There’s an answer using np.where to find the indices of a single value, which is not faster than a list-comprehension, if the time to convert a list to an array is included The overhead of importing numpy and converting a list to a numpy.array probably makes using numpy a less efficient option for most circumstances. A careful timing analysis would be necessary. In cases where multiple functions/operations will need to be performed on the list, converting the list to an array, and then using numpy functions will likely be a faster option. This solution uses np.where and np.unique to find the indices of all unique elements in a list. Using np.where on an array (including the time to convert the list to an array) is slightly slower than a list-comprehension on a list, for finding all indices of all unique elements. This has been tested on an 2M element list with 4 unique values, and the size of the list/array and number of unique elements will have an impact. Other solutions using numpy on an array can be found in Get a list of all indices of repeated elements in a numpy array Tested in [python 3.10.4, numpy 1.23.1] and [python 3.11.0, numpy 1.23.4]

import numpy as np
import random  # to create test list

# create sample list
random.seed(365)
l = [random.choice(['s1', 's2', 's3', 's4']) for _ in range(20)]

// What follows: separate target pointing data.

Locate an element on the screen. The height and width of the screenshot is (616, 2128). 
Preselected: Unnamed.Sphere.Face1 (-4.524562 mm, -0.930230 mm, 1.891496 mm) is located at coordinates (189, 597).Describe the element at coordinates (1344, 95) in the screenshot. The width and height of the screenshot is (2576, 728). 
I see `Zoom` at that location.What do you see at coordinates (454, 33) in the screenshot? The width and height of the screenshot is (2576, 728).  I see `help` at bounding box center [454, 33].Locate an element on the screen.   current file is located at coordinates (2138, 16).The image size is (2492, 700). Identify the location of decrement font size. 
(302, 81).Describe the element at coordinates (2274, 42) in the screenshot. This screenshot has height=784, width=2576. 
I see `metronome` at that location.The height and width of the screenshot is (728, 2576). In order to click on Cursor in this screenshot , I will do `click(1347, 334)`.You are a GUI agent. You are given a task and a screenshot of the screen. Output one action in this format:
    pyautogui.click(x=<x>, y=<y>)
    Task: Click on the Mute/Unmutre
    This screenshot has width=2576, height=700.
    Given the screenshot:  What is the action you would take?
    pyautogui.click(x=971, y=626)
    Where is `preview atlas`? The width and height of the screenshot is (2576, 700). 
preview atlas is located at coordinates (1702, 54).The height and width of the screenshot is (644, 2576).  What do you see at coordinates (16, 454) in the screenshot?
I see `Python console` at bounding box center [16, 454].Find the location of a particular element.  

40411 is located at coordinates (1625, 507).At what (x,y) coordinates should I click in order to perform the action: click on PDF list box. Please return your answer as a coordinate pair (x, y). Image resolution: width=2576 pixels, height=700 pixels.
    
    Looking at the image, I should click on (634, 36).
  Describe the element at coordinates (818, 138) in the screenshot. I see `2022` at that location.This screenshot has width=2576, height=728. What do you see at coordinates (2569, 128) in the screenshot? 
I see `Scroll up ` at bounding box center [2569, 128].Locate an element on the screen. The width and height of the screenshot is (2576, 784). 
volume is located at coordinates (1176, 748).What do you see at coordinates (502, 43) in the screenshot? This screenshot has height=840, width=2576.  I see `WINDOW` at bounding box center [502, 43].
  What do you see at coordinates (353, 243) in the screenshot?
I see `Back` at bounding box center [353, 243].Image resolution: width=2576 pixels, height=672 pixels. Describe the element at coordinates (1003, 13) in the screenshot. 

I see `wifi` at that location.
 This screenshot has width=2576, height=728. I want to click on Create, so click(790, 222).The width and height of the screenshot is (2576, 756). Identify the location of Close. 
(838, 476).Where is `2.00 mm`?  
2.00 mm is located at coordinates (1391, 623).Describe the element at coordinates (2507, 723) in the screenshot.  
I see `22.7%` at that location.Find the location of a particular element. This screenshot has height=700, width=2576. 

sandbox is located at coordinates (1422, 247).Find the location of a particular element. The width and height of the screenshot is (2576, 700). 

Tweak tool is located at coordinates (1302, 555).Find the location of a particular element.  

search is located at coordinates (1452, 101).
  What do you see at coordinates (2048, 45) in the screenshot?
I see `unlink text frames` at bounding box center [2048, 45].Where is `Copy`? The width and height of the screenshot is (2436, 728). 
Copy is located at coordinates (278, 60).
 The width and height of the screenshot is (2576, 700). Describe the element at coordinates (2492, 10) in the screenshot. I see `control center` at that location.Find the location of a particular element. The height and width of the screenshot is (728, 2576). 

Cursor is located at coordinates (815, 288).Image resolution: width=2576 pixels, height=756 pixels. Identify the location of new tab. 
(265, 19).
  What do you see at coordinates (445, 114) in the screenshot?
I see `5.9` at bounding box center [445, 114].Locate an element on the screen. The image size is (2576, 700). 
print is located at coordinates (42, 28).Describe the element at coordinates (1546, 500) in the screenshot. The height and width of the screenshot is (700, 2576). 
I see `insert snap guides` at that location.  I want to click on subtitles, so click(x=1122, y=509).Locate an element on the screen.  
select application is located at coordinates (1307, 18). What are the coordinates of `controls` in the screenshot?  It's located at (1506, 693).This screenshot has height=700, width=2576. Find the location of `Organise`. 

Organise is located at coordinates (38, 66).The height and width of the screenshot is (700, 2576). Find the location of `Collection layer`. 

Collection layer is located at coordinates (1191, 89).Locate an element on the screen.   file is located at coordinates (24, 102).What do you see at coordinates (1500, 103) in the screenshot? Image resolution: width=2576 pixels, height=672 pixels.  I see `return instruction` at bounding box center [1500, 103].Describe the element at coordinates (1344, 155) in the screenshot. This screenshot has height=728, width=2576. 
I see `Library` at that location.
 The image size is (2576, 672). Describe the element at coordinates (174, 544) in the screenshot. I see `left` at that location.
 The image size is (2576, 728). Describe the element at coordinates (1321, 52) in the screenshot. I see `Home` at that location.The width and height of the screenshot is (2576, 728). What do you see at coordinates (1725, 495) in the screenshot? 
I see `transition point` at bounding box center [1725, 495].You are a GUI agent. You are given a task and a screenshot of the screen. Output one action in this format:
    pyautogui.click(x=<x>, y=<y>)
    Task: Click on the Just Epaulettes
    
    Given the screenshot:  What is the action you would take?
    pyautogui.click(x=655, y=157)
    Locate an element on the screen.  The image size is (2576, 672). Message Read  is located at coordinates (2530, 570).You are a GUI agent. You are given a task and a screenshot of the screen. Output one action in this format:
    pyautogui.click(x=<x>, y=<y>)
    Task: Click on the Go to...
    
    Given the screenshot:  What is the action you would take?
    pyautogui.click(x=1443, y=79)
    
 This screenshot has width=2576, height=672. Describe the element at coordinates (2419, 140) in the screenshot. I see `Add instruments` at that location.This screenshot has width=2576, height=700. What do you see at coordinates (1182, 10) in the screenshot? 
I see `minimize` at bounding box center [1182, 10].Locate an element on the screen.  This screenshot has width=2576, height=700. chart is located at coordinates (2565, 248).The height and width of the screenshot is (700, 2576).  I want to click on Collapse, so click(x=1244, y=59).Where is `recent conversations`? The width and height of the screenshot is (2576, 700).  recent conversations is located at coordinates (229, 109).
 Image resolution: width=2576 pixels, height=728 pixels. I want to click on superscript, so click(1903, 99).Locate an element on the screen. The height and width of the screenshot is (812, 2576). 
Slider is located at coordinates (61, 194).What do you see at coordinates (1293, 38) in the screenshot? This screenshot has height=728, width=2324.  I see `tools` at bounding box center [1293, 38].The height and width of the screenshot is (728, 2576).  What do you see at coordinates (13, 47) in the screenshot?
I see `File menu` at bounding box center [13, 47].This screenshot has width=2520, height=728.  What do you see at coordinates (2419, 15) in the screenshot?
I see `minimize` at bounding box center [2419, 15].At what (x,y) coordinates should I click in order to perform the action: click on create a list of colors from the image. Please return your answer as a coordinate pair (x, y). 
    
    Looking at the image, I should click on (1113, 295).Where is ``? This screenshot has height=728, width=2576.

# convert the list to an array for use with these numpy methods
a = np.array(l)

# create a dict of each unique entry and the associated indices
idx = {v: np.where(a == v)[0].tolist() for v in np.unique(a)}

# print(idx)
{'s1': [7, 9, 10, 11, 17],
 's2': [1, 3, 6, 8, 14, 18, 19],
 's3': [0, 2, 13, 16],
 's4': [4, 5, 12, 15]}

%timeit在2M元素列表中，有4个唯一的str元素

# create 2M element list
random.seed(365)
l = [random.choice(['s1', 's2', 's3', 's4']) for _ in range(2000000)]

功能

def test1():
    # np.where: convert list to array and find indices of a single element
    a = np.array(l)
    return np.where(a == 's1')
    

def test2():
    # list-comprehension: on list l and find indices of a single element
    return [i for i, x in enumerate(l) if x == "s1"]


def test3():
    # filter: on list l and find indices of a single element
    return list(filter(lambda i: l[i]=="s1", range(len(l))))


def test4():
    # use np.where and np.unique to find indices of all unique elements: convert list to array
    a = np.array(l)
    return {v: np.where(a == v)[0].tolist() for v in np.unique(a)}


def test5():
    # list comprehension inside dict comprehension: on list l and find indices of all unique elements
    return {req_word: [idx for idx, word in enumerate(l) if word == req_word] for req_word in set(l)}

函数调用

%timeit test1()
%timeit test2()
%timeit test3()
%timeit test4()
%timeit test5()

python 3.10.4

214 ms ± 19.9 ms per loop (mean ± std. dev. of 7 runs, 1 loop each)
85.1 ms ± 1.48 ms per loop (mean ± std. dev. of 7 runs, 10 loops each)
146 ms ± 1.65 ms per loop (mean ± std. dev. of 7 runs, 10 loops each)
365 ms ± 11.4 ms per loop (mean ± std. dev. of 7 runs, 1 loop each)
360 ms ± 5.82 ms per loop (mean ± std. dev. of 7 runs, 1 loop each)

结果python 3.11.0

209 ms ± 15.7 ms per loop (mean ± std. dev. of 7 runs, 1 loop each)
70.4 ms ± 1.86 ms per loop (mean ± std. dev. of 7 runs, 10 loops each)
132 ms ± 4.65 ms per loop (mean ± std. dev. of 7 runs, 10 loops each)
371 ms ± 20.1 ms per loop (mean ± std. dev. of 7 runs, 1 loop each)
314 ms ± 15.9 ms per loop (mean ± std. dev. of 7 runs, 1 loop each)

使用list.index的解决方案:

def indices(lst, element):
    result = []
    offset = -1
    while True:
        try:
            offset = lst.index(element, offset+1)
        except ValueError:
            return result
        result.append(offset)

对于大型列表，它比使用enumerate的列表理解要快得多。如果已经有数组，它也比numpy解决方案慢得多，否则转换的成本超过了速度增益(在包含100、1000和10000个元素的整数列表上进行测试)。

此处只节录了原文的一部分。